Нас было семеро. Мы должны были состязаться на медленность пробега, затем показать свою ловкость, благополучно пробравшись сквозь лабиринт расставленных на дороге кеглей, а после того проявить спокойную уверенность и уменье сохранять равновесие на подвешенном в воздухе и качавшемся как качели мосту. Кроме того, нам предстояло описать несколько цифр и вензелей при движении задним ходом и, наконец, сделать пробег на скорость, десять раз проехав взад и вперед по отмеченному пространству в сто метров длиной.
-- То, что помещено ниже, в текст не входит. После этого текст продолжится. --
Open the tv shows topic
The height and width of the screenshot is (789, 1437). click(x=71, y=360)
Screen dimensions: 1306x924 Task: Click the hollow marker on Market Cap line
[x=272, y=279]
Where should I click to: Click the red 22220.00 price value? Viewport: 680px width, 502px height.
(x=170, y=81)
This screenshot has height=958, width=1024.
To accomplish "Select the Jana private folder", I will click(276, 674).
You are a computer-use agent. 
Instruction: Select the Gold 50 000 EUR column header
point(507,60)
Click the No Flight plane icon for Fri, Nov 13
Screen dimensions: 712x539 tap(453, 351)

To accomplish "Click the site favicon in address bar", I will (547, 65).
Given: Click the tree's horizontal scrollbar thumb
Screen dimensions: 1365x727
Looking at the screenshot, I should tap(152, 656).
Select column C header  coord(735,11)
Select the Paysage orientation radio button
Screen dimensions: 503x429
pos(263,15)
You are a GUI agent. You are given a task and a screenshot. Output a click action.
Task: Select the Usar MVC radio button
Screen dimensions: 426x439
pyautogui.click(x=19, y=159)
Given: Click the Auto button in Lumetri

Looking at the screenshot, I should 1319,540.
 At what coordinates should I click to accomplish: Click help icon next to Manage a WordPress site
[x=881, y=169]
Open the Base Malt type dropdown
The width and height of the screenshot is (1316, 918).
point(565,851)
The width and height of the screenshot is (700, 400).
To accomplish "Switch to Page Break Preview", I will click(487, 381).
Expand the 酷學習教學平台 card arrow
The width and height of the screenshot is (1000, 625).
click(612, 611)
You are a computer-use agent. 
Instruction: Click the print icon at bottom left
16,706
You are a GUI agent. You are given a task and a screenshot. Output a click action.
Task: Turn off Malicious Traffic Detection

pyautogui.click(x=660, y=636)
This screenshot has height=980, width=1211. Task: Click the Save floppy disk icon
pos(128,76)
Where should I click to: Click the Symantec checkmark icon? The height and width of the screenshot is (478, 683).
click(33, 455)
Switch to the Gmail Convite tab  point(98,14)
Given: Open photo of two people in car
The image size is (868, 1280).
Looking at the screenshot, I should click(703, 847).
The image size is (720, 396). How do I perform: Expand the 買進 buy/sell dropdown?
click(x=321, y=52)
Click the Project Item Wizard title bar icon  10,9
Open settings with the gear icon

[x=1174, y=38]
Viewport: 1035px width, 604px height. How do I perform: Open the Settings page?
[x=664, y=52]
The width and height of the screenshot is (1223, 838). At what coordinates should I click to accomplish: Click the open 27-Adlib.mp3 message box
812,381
Я до сих пор вижу перед собой величавую эспланаду замка. Я до сих пор слышу восторженные возгласы зрителей, которые приветствовали мою скромную победу... Нас засыпали цветами. Когда мы проезжали мимо выстроившихся в ряд экипажей, я понял, что восторженная симпатия публики относилась к нам обоим вместе и словно соединяла нас друг с другом крепкими узами. На всех лицах я читал одну общую мысль. Когда мы проезжали мимо, я слышал, как говорили: 'Какая хорошая пара!' В момент энтузиазма эти люди как бы предрекали нам счастливое будущее... Вы были прекрасны, Фанни, в этот день! На щеках у вас играл яркий румянец, глаза сияли. Вы не пытались скрывать, что этот мимолетный триумф доставлял вам искреннее удовольствие. Да к этому еще примешивался и некоторый нервный подъем, так как во время состязания были, конечно, головокружительные моменты, когда невольно напрягались все мускулы и казалось, что авария неизбежна... Теперь у меня было такое ощущение, точно я получил два приза вместо одного.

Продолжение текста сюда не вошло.